- _Exercise requirements_: In the material below, set down word for word the lines from the one holding "Given: Open search with the magnifier icon" through the end of the material, both included. Leave the pictures out.
· · · · ·
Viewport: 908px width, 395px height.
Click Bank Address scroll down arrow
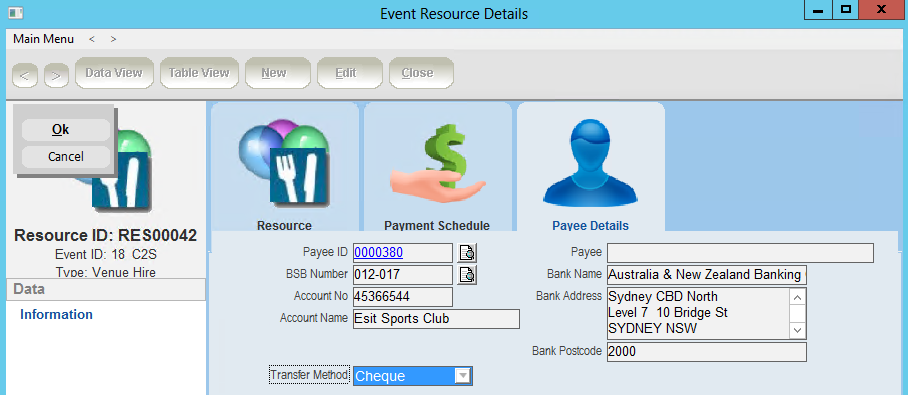[797, 330]
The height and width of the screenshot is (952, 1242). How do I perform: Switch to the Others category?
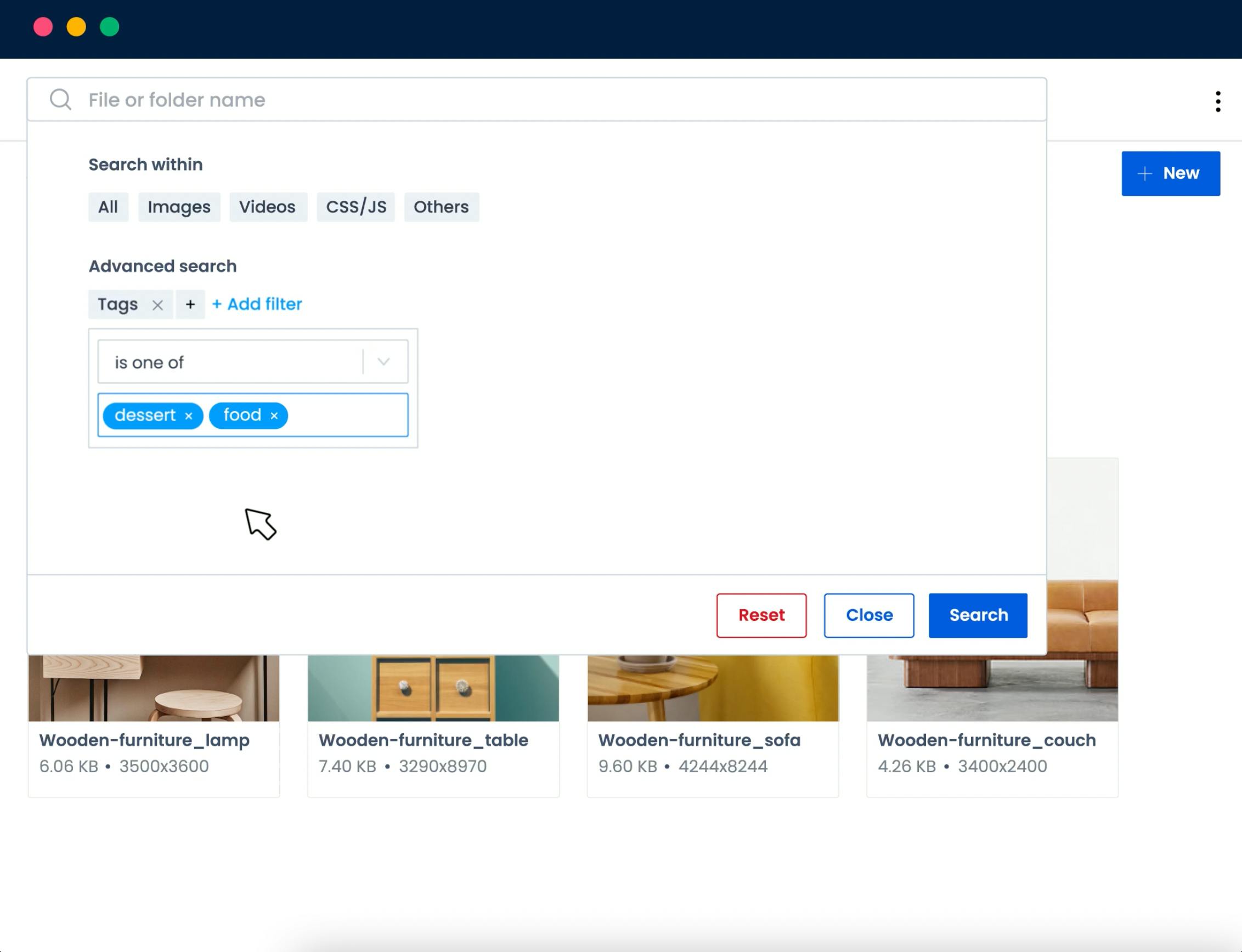pos(441,207)
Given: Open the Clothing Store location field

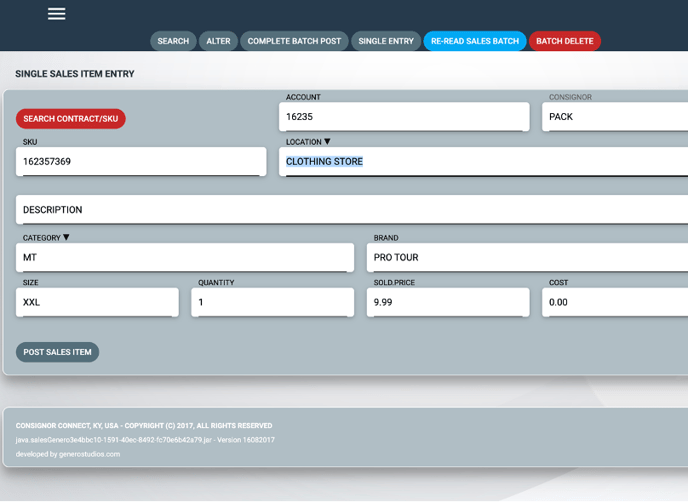Looking at the screenshot, I should tap(480, 161).
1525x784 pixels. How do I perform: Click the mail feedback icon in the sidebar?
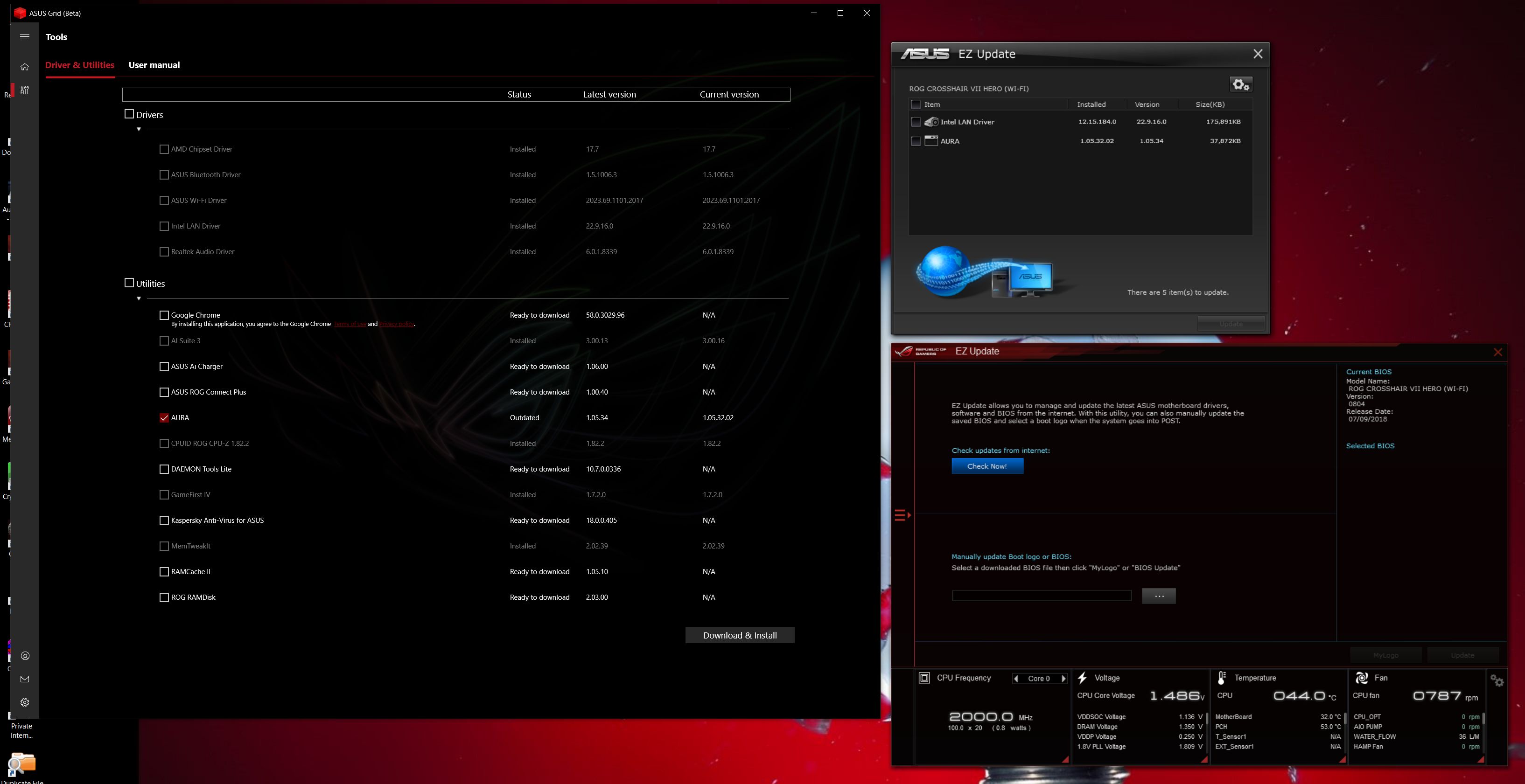point(25,678)
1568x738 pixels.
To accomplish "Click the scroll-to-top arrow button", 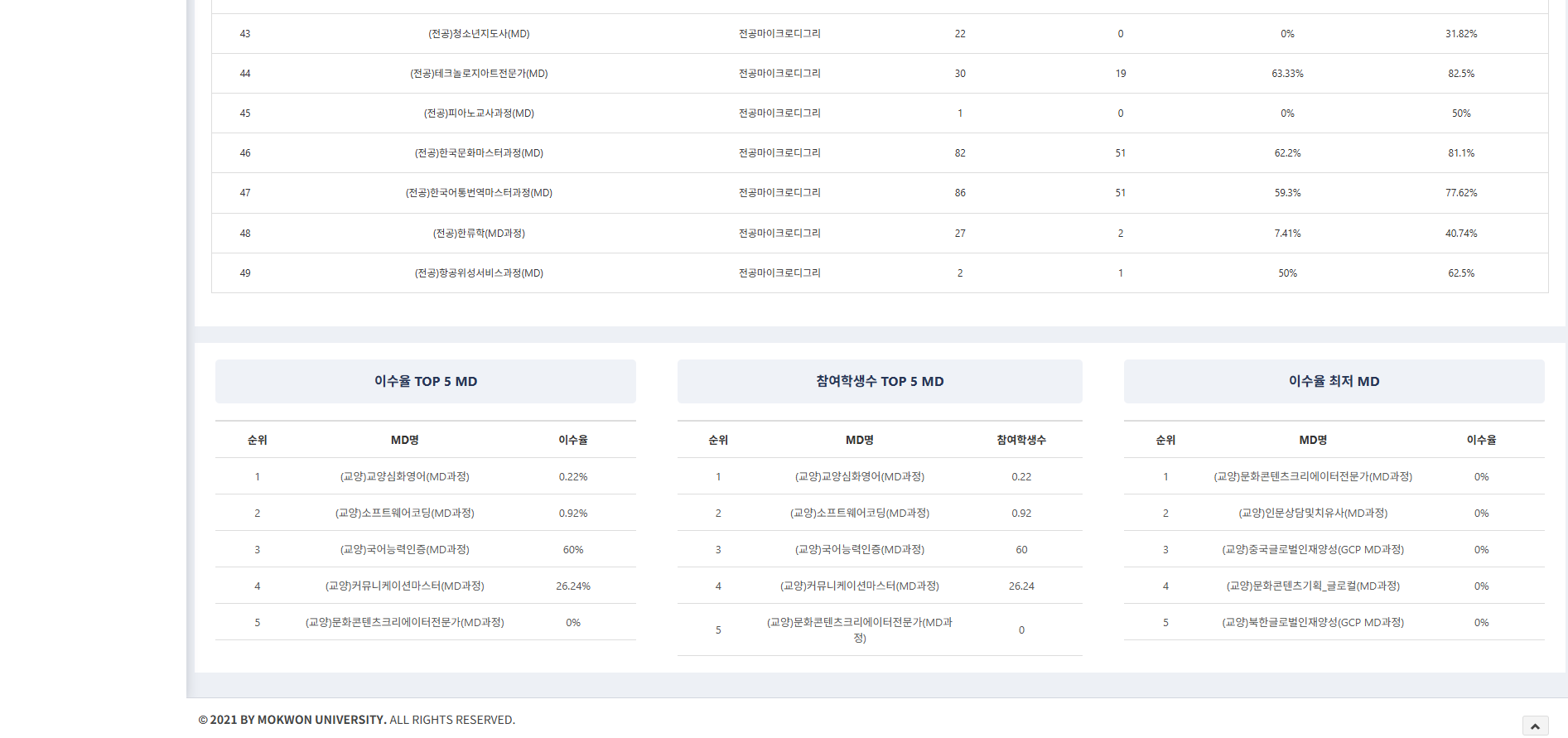I will point(1534,726).
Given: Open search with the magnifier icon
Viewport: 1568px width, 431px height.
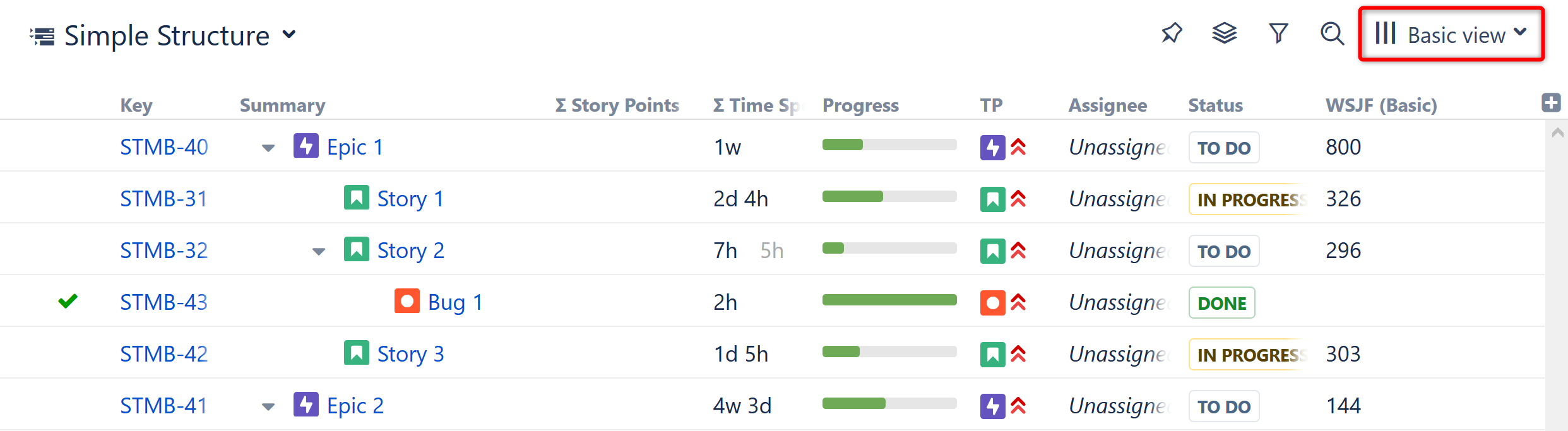Looking at the screenshot, I should pos(1332,33).
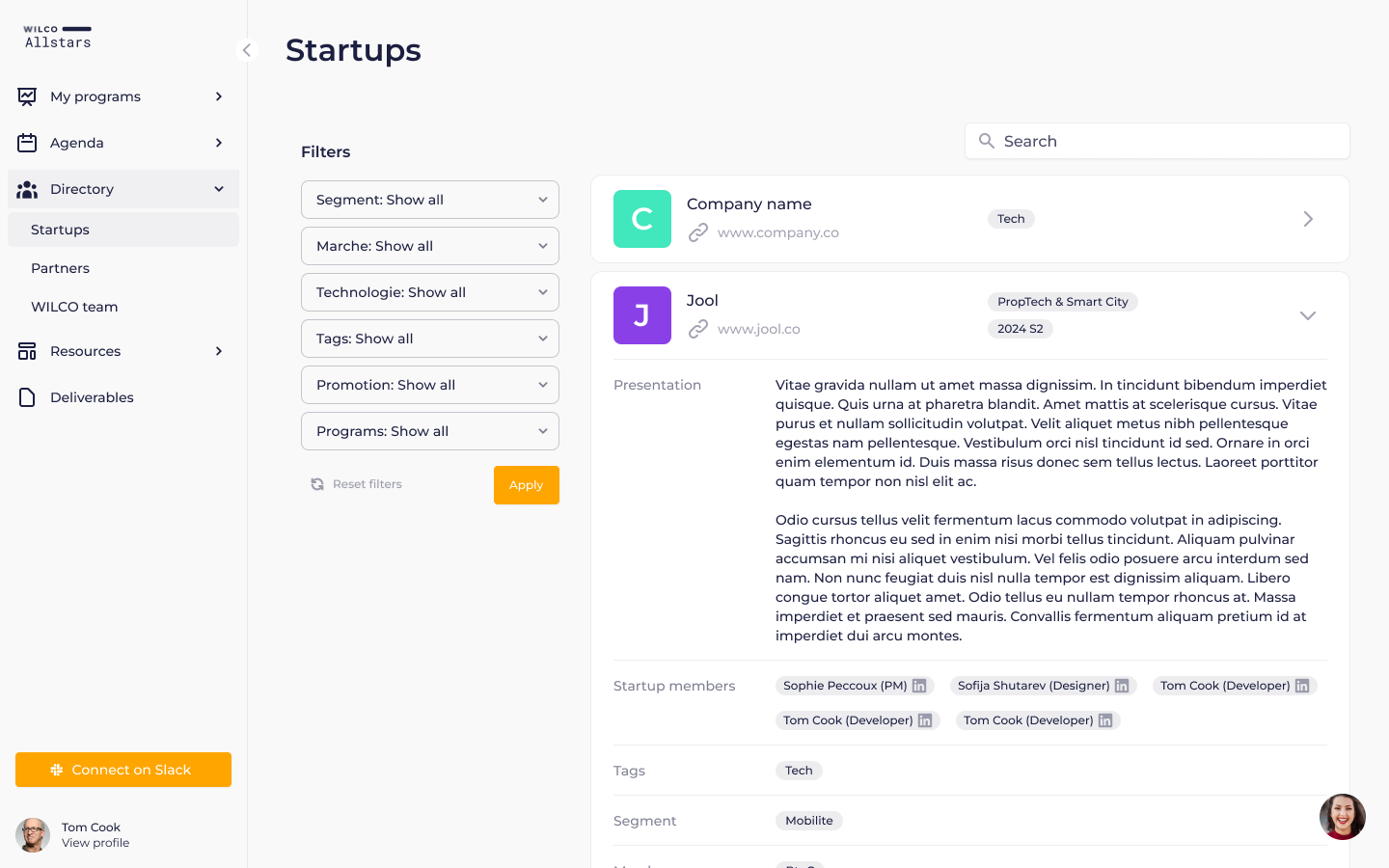Click the green Company name logo tile

642,219
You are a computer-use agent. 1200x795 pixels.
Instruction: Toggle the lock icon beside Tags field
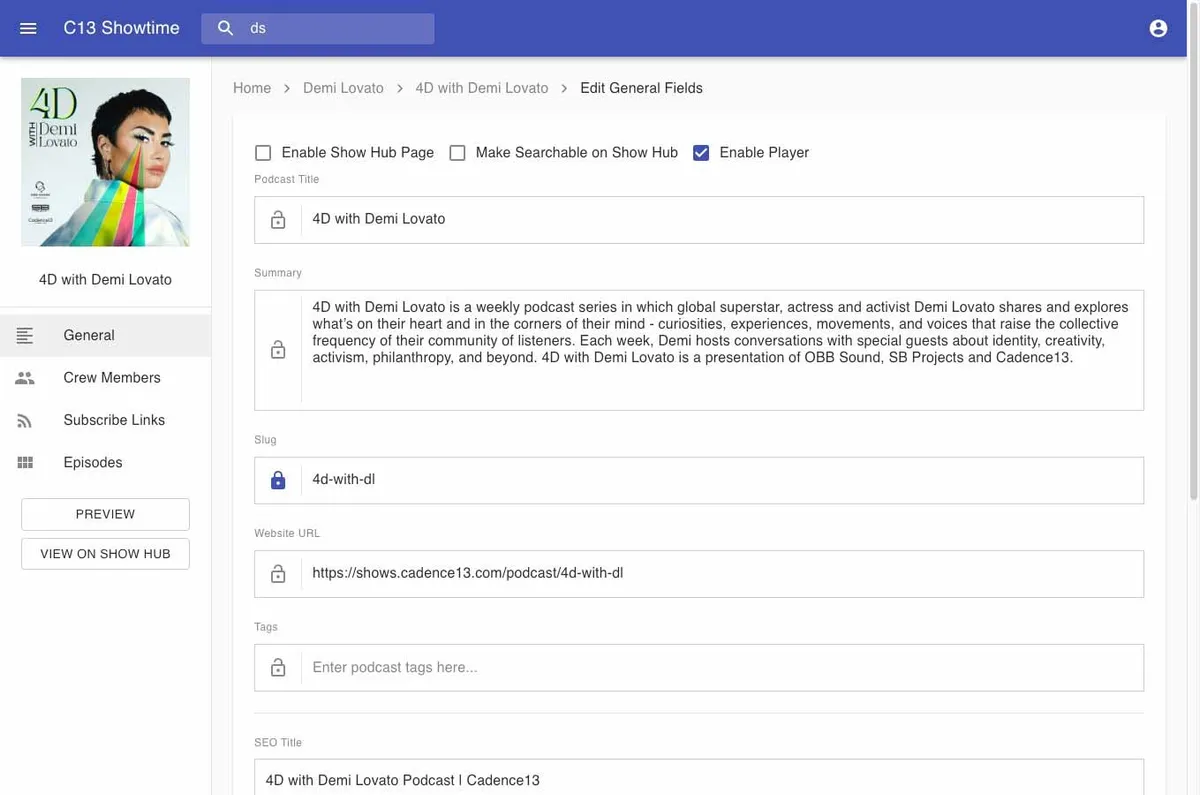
· · · · ·
- _Task result_:
Given: Open search with the magnifier icon
Viewport: 1568px width, 431px height.
Looking at the screenshot, I should pos(1332,33).
Click the green Company name logo tile

642,219
You are a computer-use agent. 1200x795 pixels.
Instruction: Toggle the lock icon beside Tags field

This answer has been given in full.